POJOKNEGERI.COM - Akademik Pusat Studi Fakultas Hukum Universitas Mulawarman (PUSDIKSI FH UNMUL) menyatakan sikap sikap terhadap putusan Mahkamah Konstitusi (MK) terkait pengujian formil Undang-Undang nomor 6 tahun 2022 tentang penetapan peraturan pengganti undang-undang nomor 2 tahun 2022 tentang Cipta Kerja menjadi Undang-Undang.
Diketahui, MK pada 2 Oktober 2023 telah memutus setidaknya 5 (lima) perkara pengujian formil Undang-Undang Nomor 6 Tahun 2023 tentang Penetapan Peraturan Pemerintah Pengganti Undang-Undang Nomor 2
Tahun 2022 tentang Cipta Kerja menjadi Undang-Undang.
Kelima putusan tersebut yakni Putusan Nomor 54/PUU-XII/2023; Putusan Nomor 40/PUU-XXI/2023; Nomor 41/PUUXXI/2023; Putusan Nomor 46/PUU-XXI/2023; dan Putusan Nomor 50/PUU-XXI/2023.
Dalam semua amar putusan a quo, Mahkamah menyatakan menolak permohonan para pemohon untuk seluruhnya.

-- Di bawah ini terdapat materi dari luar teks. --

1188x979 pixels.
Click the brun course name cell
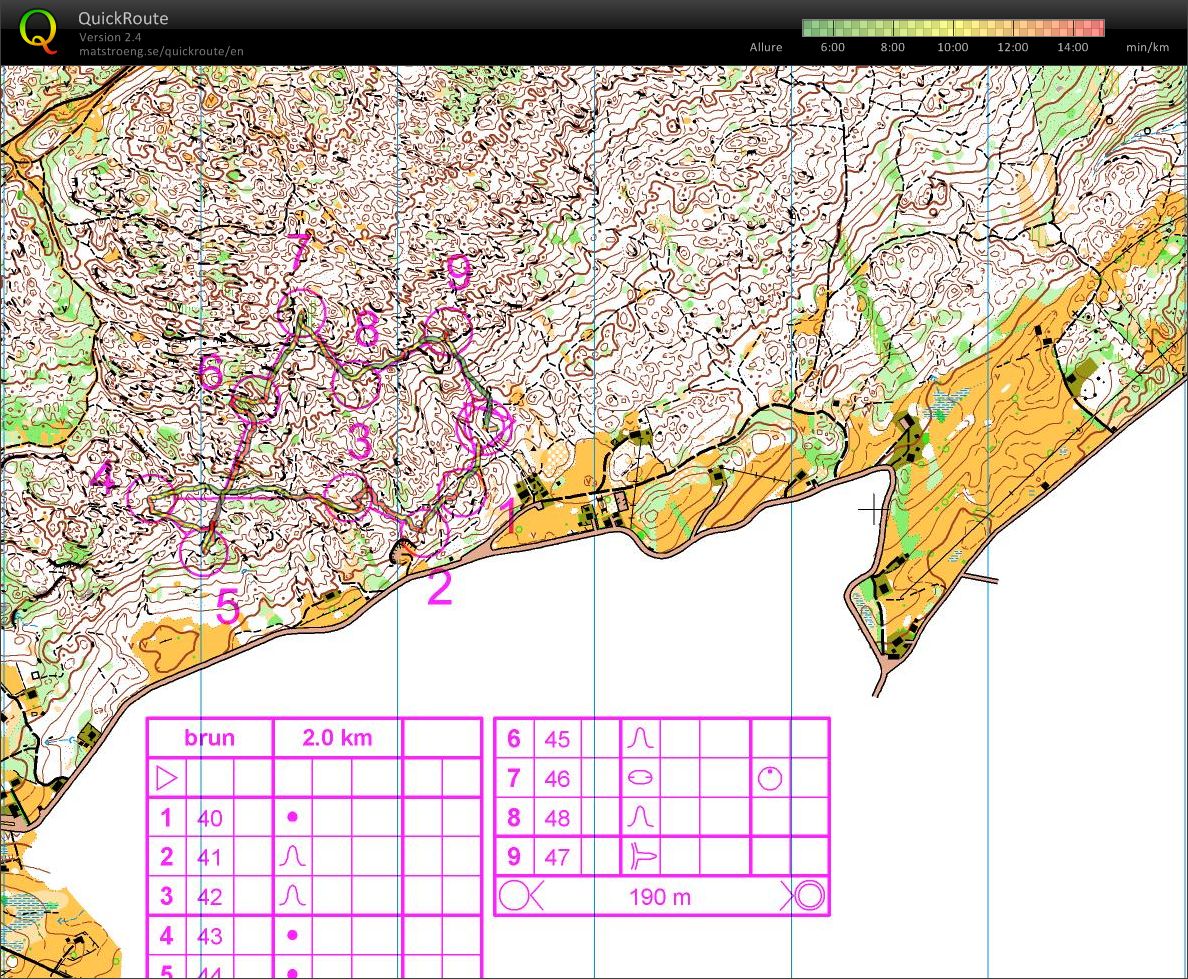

Terhadap amar putusan a quo dan berbagai pertimbangan Mahkamah didalamnya, PUSDIKSI FH UNMUL patut menyampaikan sikap akademik sebagai berikut:
1. Bahwa sekalipun Undang-Undang Nomor 6 Tahun 2023 adalah undang-undang yang lahir sebagai produk penetapan Peraturan Pemerintah Pengganti UndangUndang (Perppu) yang proses pembentukannya berbeda dengan undang-undang biasa, tetapi undang-undang a quo tetap harus dimaknai sebagai peraturan perundang-undangan sebagaimana dimaksud dalam Pasal 1 ayat (2) UndangUndang Nomor 12 Tahun 2011 tentang Pembentukan Peraturan PerundangUndangan sebagaimana diubah, terakhir dengan Undang-Undang Nomor 13
Tahun 2022. Hal ini membuat proses pembentukannyapun tetap wajib tunduk pada asas-asas pembentukan peraturan perundang-undangan yang baik dan berlaku secara komulatif sebagaimana diatur dalam Pasal 5 Undang-Undang Nomor 12 Tahun 2011 tentang Pembentukan Peraturan Perundang-Undangan.
2. Bahwa perbedaan tahapan pembentukan “undang-undang biasa” dan “undangundang sebagai produk penetapan Perppu” adalah konsekuensi logis yang timbul sebagai akibat dari perbedaan kondisi dan/atau alasan pembentukan kedua produk peraturan tersebut. Namun harus dipahami bahwa hal tersebut tidak lantas membuat partisipasi bermakna (meaningful participation) menjadi tidak relevan diterapkan sebagaimana disebut oleh Mahkamah dalam Putusan Nomor 54/PUU-XII/2023. Terlebih pertama, Mahkamah gagal membangun argumentasi yang logis, rasional dan obyektif soal kenapa meaningful partisipation menjadi tidak relevan dalam proses persetujuan rancangan undang-undang yang berasal dari Perppu; dan kedua Mahkamah Konstitusi dalam Putusan Nomor 91/PUUXVII/2020 telah secara tegas menyebut bahwa meaningful participation harus diwujudkan dalam setiap tahapan pembentukan undang-undang. Ketiadaan meaningful participation pada akhirnya akan membuat undang-undang a quo menjadi produk hukum yang tidak responsif.